Наряду с постройками нарочито шокирующими и эзотерически сложными, «намеки» которых может расшифровать и оценить лишь эрудированный специалист, появляются здания-копии, претендующие на адекватное воссоздание образов прошлого. Предлогом для эксперимента такого рода послужило создание в Малибу близ Лос-Анджелеса музея, принадлежащего американскому мультимиллиардеру Полю Гетти (1977, архитекторы Р. Лэнгдон и Э. Уилсон). Вместилище античных коллекций сооружено как претендующая па точность реконструкция античной виллы Папирусов под Геркуланумом, уничтоженной извержением Везувия в 79 г. и. э. Муляж со скрупулезно скопированными деталями начисто лишен утонченной жизненности, присущей античному зодчеству (впрочем, как музей здание функционирует вполне удовлетворительно).
Одно из парадоксальных проявлений историзма — обращение к ранней стадии развития отвергаемой ныне «новой архитектуры» как к источнику исторических реминисценций, причем предметом переосмысления становятся наиболее рассудочные и строгие работы европейских архитекторов функционалистов 20-х годов.
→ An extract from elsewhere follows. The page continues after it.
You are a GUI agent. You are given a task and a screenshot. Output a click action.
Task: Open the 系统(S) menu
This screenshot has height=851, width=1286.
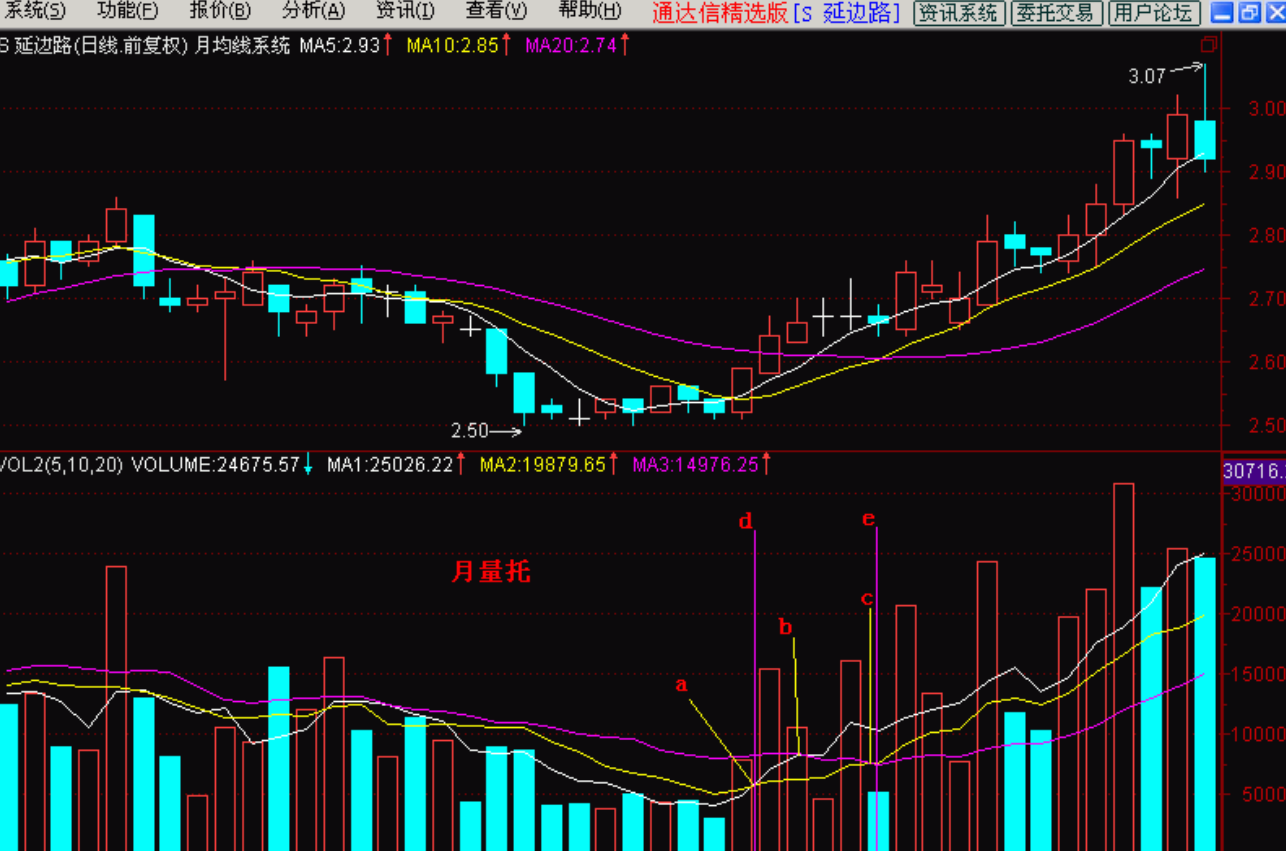click(x=34, y=12)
Форма расчленяется, ее элементы перегруппировываются и подчиняются новой логике, столь же иронично истолковывающей прообраз, как это проделывают постмодернисты с любыми источниками ассоциаций. Характерны работы американских архитекторов П. Эйзенмапа, Р. Стерна и Р. Мейера, которые воспринимаются как коллажи гиперболизированных фрагментов ранних построек Ле Корбюзье. Эти фрагменты получают некую собственную жизнь, изолированную от их изначальной функции. Подобно тому, как сюрреалисты трансформируют реальность в модель ночного кошмара, Эйзенман и Мейер трансформируют рационализм «новой архитектуры» в некий сюррационализм.
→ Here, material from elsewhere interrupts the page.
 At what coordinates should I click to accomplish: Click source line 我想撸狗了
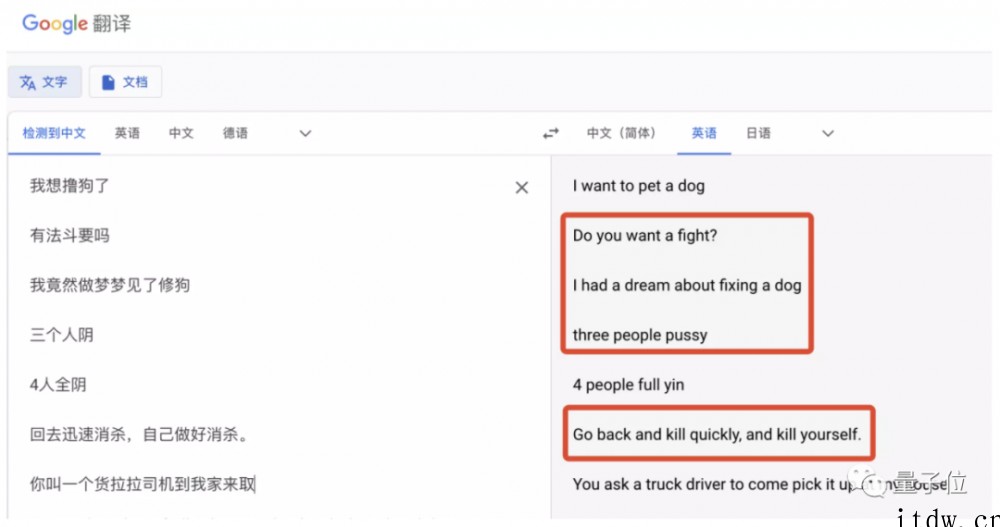coord(69,186)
Сложность этой картины необходимо дополнить и попытками на постмодернистском уровне вернуться к архитектуре, основывающейся на региональных и национальных традициях. Такие попытки делаются в ряде западноевропейских стран и, в частности, в Великобритании. Характерно здание общественного центра в Хиллингдоне (1974—1977, архитекторы Мэтью, С. Джонсон-Маршалл, Э. Дербишир).
Объем крупного административного сооружения расчленен, фрагментирован и приведен к масштабу форм, характерному для сельской Англии. Крутые кровли и кирпичная кладка стен, образующая орнаментальные обрамления окон, напоминают здания конца XIX в. на американских и английских курортах, есть в них и некое воспоминание о У. Моррисе. Э. Дербишир, объясняя намерения авторов, говорил о желании создать «сооружение, которое говорит языком форм, понятным для своих пользователей (работающие в нем, посетители и жители городка) и сделать это, чтобы сказать то, что они хотят слышать».
Любопытно, что постмодернистские акценты на архитектуре как языковой коммуникации связывались авторами с типичными для «новой архитектуры» притязаниями на то, что здание будет разрушать административные барьеры и помогать каждому сердечно беседовать с его избранными представителями, радикально влияя на поведение людей.